Career highlights and awards
- World Series champion (1884);

= Frank Bancroft =

American baseball manager

Francis Carter Bancroft (May 9, 1846 – March 30, 1921) was an American manager in Major League Baseball for the Worcester Ruby Legs, Detroit Wolverines, Cleveland Blues, Providence Grays, Indianapolis Hoosiers, and Cincinnati Reds of the National League, as well as the Philadelphia Athletics of the American Association. His greatest success came with the Grays, when he won the 1884 World Series with a record of 84–28 (.750 winning percentage). His stops with teams were short, usually in an interim role, with his last stop being with the Reds after Bid McPhee left the job as manager. Bancroft was 56 years old at the time. (*According to the book Opening Day, Bancroft was the Reds business manager from 1892 - 1920. He was a promotional genius and in 1895, with the help of Reds captain Buck Ewing as a local draw, the first parade included a marching band and was headed up by a three-car streetcar.

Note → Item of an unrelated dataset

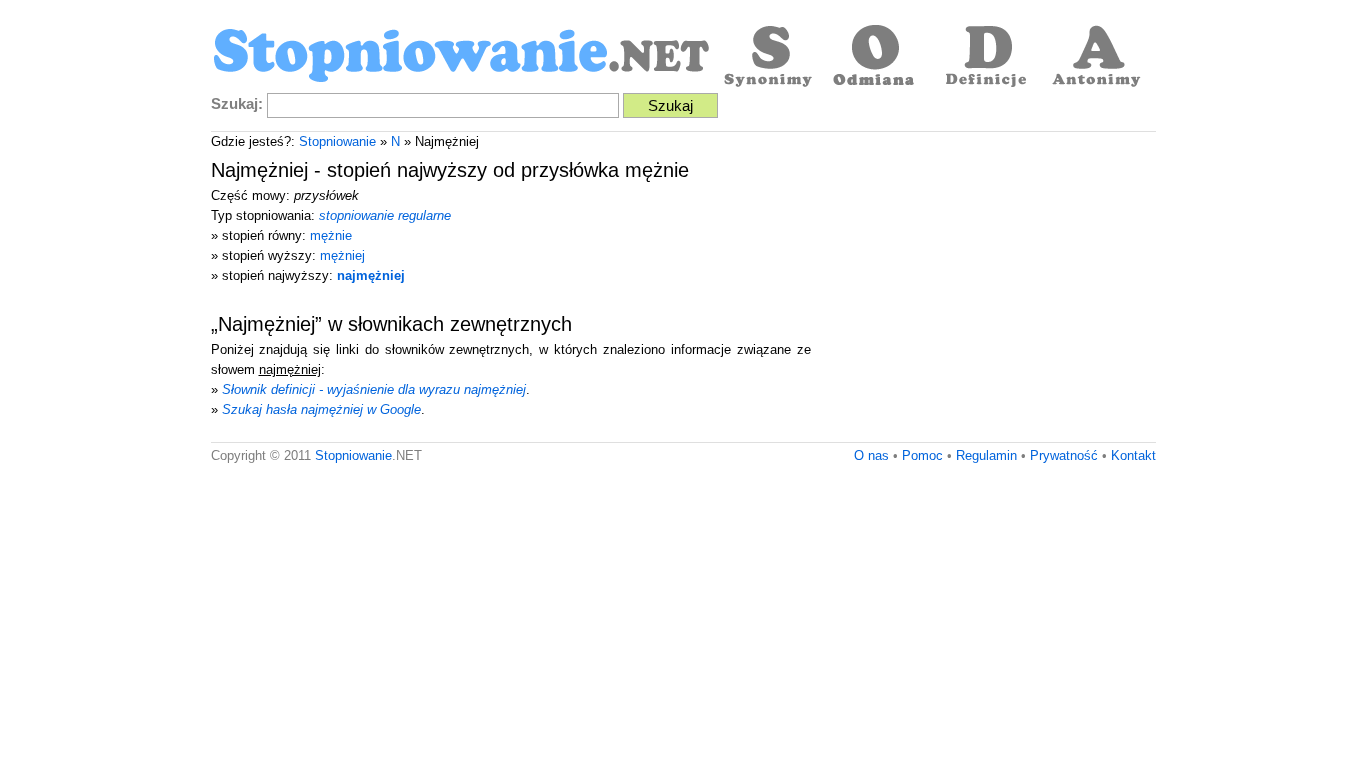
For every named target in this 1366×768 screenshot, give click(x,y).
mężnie (331, 235)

The streets were a congested mass of humanity, and "Banny" knew this was the start of something BIG for the Queen City!)

Bancroft served in the 8th New Hampshire Infantry Regiment of the Union Army during the American Civil War. He was a drummer, and was wounded in New Orleans. After recovering, he returned to his regiment and achieved the rank of bugler. He died in Cincinnati at age 74.